St. John – Martin Cemetery. The first settlers of Ohio township in Stafford County were African American. The township was directly south of St. John. Exodusters also lived in St. John. The Martin Cemetery, an all-black cemetery, is a small fenced space named for a family living in the area who also donated the property.

Stafford – The story of Exodusters in Central Kansas is told through an exhibit of historic lass negative photos and the film “The Black Frontier” The collection of 29,000 glass negatives came from photos taken over 8 decades in the Gray Photo Studio in St John and is considered one of the largest glass negative collections in the nation.

Great Bend- The Cemetery Tour (brochure attached) will help guide you through this cemetery where 12,000 people from all backgrounds and walks of life are buried. In this cemetery, you can visit the gravesite of George Washing and Catherine Walker. Oscar Micheaux’s grave in also located in this cemetery. He is the only person buried here who has a star on the Hollywood Walk of Fame.

Hoisington- A stop at the Hoisington Cemetery offers a rare look at African American folk art gravestones

Ft. Scott
The Trolley Tour visits several historic sites in Fort Scott including the Fort Scott National Cemetery which is one of the 12 original national cemeteries designated by President Lincoln in 1862. Here, 101 black infantrymen from the nation’s first Colored Volunteer Infantry are interred. View the Gordon Parks Exhibit, which features a collection of Parks’ black/white and color photography.


Discover complete and authentic army post from the 1860s – 1870s, Ft. Larned . After the Civil War, Congress authorized the creation of two all-black cavalry units: the 9th and 10th U.S. Cavalry Regiments. These units became popularly known as the Buffalo Soldiers. Of the several companies that made up the 10th Cavalry, Company A served at Fort Larned from 1867 to 1869.

The Watkins Community Museum of History features exhibits of the Wakarusa Valley Underground Railroad sites. If interested, a step on guide will be provided to follow Quantrill’s fiery path through Lawrence and hear tales of tragedy and heroism. (Insider Tip: Consider a stop at the Booth Family Athletic Hall of Fame)

Established in 1827, Ft. Leavenworth is the oldest continuously operating fort west of the Mississippi River. The fort was headquarters for the 10th U.S. Cavalry – the Buffalo Soldiers – name by the plains Indians because their hair resembled that of the buffalo. Visit the Buffalo Soldiers Monument. The historic Bethel Church, now the Richard Allen Cultural Center was a stop on the Underground Railroad.

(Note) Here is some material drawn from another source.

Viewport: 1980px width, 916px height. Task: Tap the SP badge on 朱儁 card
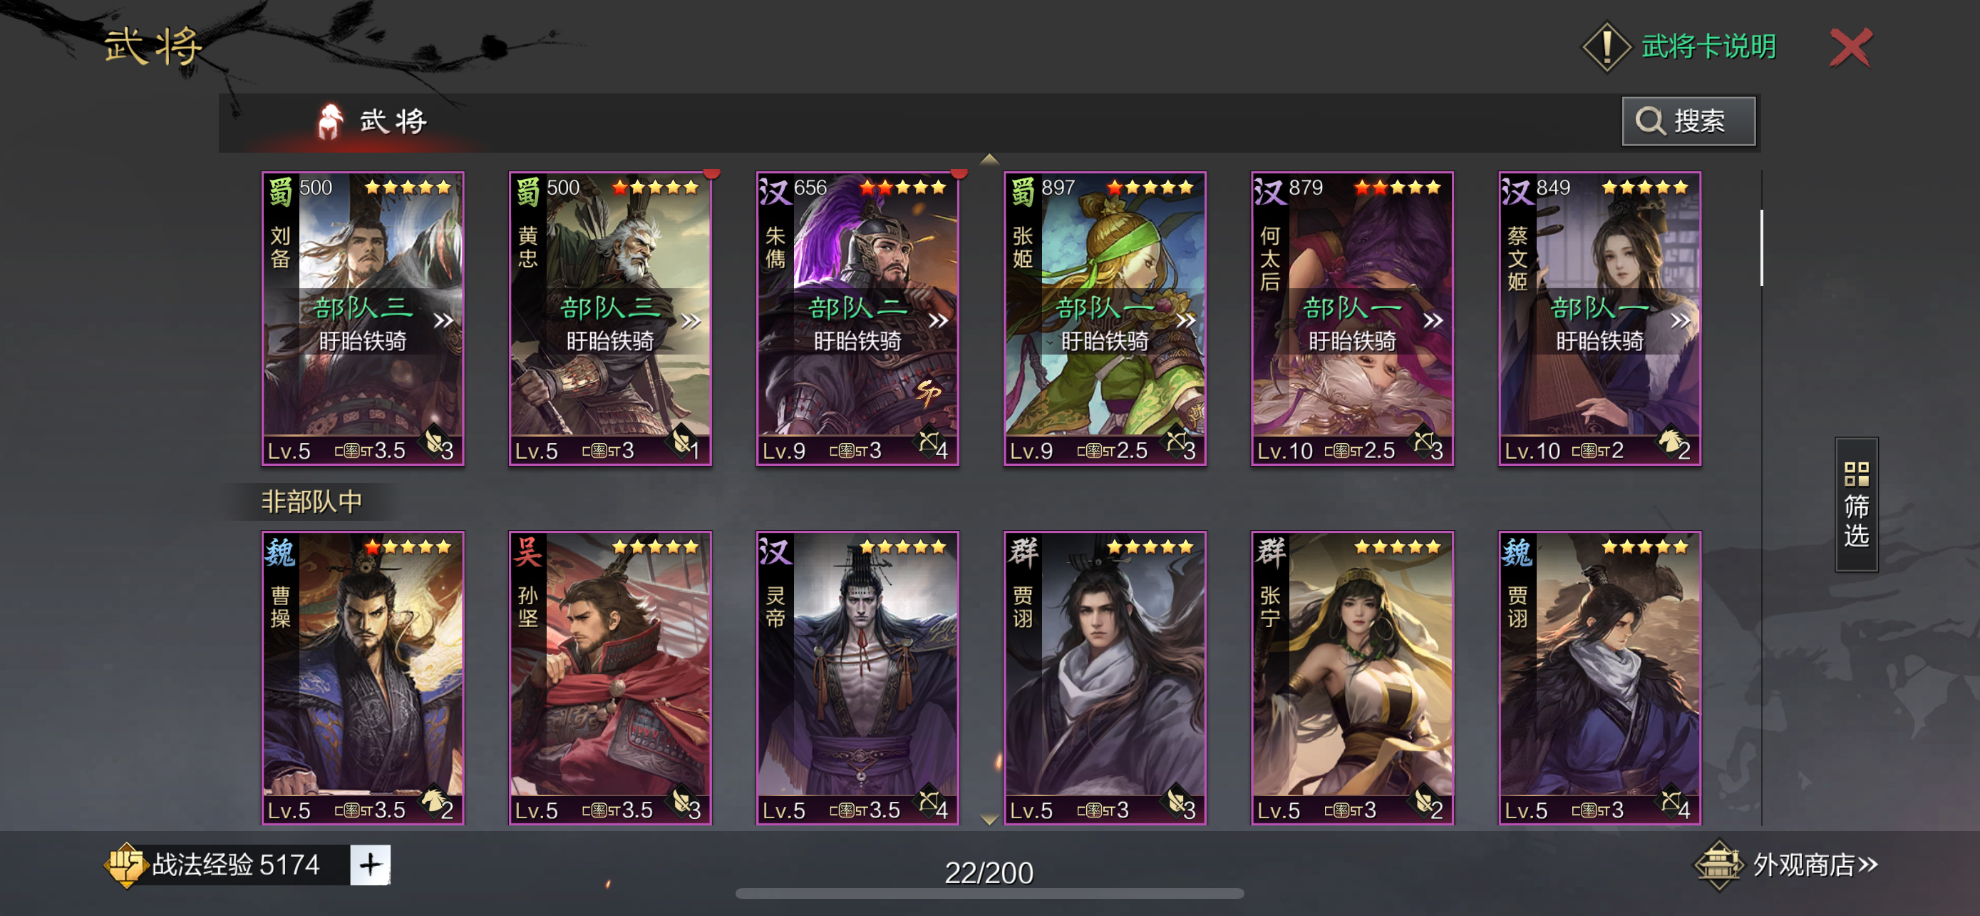pyautogui.click(x=928, y=392)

Learn about the incredible life of a former Missouri slave who became an innovative Kansas farmer at the Ottawa County Historical Museum. Museum features a special exhibit dedicated to the life of George Washington Carver who lived near Minneapolis.

This historic village of Nicodemus was one of several frontier towns settled entirely by free slaves following the Civil War, and is the only remaining town west of the Mississippi River. Established in 1877, it has since been designated a National Historic Site and consists of two churches, a hotel, a school, and the Nicodemus Township Hall. Currently, the Township Hall is the only building open to the public and serves as the town’s visitor center. The Nicodemus Livery Company also provides covered wagon tours of the town along with youth and adult history programs .(Insider Tip: Don’t miss out on Ernestine’s BBQ)

In 1954, the Supreme Court handed down the landmark decision to end segregation in public schools. Monroe Elementary School has been designated the Brown v Board of Education National Historic Site. The Kansas Museum of History tells the stories of Black soldiers who fought for Kansas and Black settlers who sought freedom in Kansas.

The Kansas African-American Museum is located in the refurbished 1917 Calvary Baptist Church. Exhibits showcase the achievements of African-Americans from city leaders to soldiers and inventor and include artifacts, programs, and visual arts. At Old Cowtown Museum, a living history museum, African-American guides lead tours relating to black cowboys. One-third of the cowboys who led cattle drives from Texas to Kansas were persons of color.